Zhang Xiuzhu (张修竹; March 1916 – July 9, 1996) was a Chinese politician. He served as vice minister of the Ministry of State Farms, deputy director of the State Farms Administration, and member of the Secretariat of the All-China Federation of Trade Unions (ACFTU).

== Biography ==
Zhang was born in Wendeng, Shandong, in 1916. He joined the Chinese Communist Party (CCP) in July 1935 and soon became active in underground revolutionary work in Jiaodong. During the Second Sino-Japanese War, he served as county party secretary in Huang County, head of the fishermen's anti-Japanese work teams in Penglai, Huang County, and Yexian, and director of the workers' department of the Jiaodong North and South Sea regional committees.

In 1940 he went to Yan'an, studying at the Marxism–Leninism Institute, the Central Party School, and the central training classes for enemy-occupied areas. He was elected a delegate to the CCP's 7th National Congress in 1945 and became a member of the preparatory committee for the workers' congress in the liberated areas.

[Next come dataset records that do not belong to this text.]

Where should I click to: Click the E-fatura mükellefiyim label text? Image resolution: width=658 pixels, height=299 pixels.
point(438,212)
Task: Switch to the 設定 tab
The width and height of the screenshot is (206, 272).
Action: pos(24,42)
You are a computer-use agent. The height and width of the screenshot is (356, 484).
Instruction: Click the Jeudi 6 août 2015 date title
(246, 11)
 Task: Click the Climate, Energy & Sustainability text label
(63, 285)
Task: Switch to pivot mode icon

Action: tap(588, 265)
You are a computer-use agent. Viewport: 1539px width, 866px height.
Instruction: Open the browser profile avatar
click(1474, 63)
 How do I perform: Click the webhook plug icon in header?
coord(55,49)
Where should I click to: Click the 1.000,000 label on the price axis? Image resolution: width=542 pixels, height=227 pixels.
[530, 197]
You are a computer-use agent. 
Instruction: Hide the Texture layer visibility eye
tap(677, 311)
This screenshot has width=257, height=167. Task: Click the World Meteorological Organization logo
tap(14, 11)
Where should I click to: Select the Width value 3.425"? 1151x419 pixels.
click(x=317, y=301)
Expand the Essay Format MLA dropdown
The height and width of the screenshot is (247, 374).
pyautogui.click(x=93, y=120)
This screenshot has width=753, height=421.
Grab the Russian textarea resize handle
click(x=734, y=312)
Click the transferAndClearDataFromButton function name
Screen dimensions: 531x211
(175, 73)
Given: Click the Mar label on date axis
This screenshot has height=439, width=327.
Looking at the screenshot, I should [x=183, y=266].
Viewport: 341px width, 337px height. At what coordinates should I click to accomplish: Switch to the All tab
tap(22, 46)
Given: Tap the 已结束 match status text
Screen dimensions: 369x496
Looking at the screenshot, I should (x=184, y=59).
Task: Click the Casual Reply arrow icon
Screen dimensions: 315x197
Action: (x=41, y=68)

After the war, Zhang worked in Northeast China. He held posts including organization section chief in the military industry department of the Northeast Bureau, political commissar of Factory No. 8, secretary of the Daowai District Committee in Harbin, and chairman of the Harbin Federation of Trade Unions. After 1949, he became head of the cultural and educational department of the ACFTU, later promoted to minister and secretary of the Secretariat.

In November 1962, Zhang was appointed deputy director of the State Council's Office of Agriculture and Forestry and concurrently director of its political department. After the Cultural Revolution, he served as deputy director of the State Farms Administration, and from 1979 vice minister of the Ministry of State Farms, as well as deputy party secretary and head of the discipline inspection group. He retired in 1984 and fully stepped down in 1995.

Zhang was a delegate to the CCP's 8th National Congress and a member of the 2nd to 7th National Committees of the Chinese People's Political Consultative Conference (CPPCC). He died in Beijing on July 9, 1996.